Dhar Thosis. The City of Golems, they called it, although there were hardly any here and the name belonged better to Xican with its Stoneguard.
The Watcher looked past Dul Matha to the larger but much lower island a little way beyond it, Vul Tara, known as the Pilgrims’ Island because visitors to the shrine always came that way if they arrived by ship. It was a fortress now, armed with bolt throwers and black-powder and lightning cannon, but the shelters remained, the refuges and the hostels. Unclean godliness remained scattered across Vul Tara, despite its weapons. He couldn't see the seaward side from the top of the Divine Bridge, but that was where sheer-walled monasteries rested on the tops of low black cliffs, and on the lower parts of the island poor pilgrims still came to pray to the relics from the shrine that Ten Tazei once built on the top of the Kraitu's Bones.

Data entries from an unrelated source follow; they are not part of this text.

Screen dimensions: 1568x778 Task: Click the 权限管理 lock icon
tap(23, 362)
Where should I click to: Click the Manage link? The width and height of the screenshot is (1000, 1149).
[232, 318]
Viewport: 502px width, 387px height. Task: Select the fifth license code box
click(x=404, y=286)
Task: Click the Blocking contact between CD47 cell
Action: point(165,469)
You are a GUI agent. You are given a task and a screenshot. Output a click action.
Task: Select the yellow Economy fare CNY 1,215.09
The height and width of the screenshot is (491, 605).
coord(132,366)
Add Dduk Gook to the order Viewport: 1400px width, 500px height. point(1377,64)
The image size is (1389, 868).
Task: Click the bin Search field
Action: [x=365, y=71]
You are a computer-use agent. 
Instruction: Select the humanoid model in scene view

The pilgrims’ ships would have anchored where ships still anchored now, in the sheltered open water between the shore, Dul Matha, Vul Tara, and the third and largest island, the Eye of the Sea Goddess where the sea titans slept and where Senxian's administrators and sea captains now lived, each in their own palace with their own kwens and t'varrs and hsians, servants and soldiers and slaves. A whole island of palaces now, each striving to surpass its neighbours, but it had not been so back in the time of the shrine. They called the island the Eye of the Sea Goddess but they should have made it her nose because that was the shape of it from far away, rising gently from the sea beside the shore, curving up ever sharper to a rounded summit that fell away to a sudden sheer nothing from a thousand feet in the air. Sprawling stone villas loosely jostled one another down by the sea, while at the top rose a forest of gold-glass towers, packed together like slaves in a gondola. The towers were the richer palaces. Few could afford a home built by enchanters.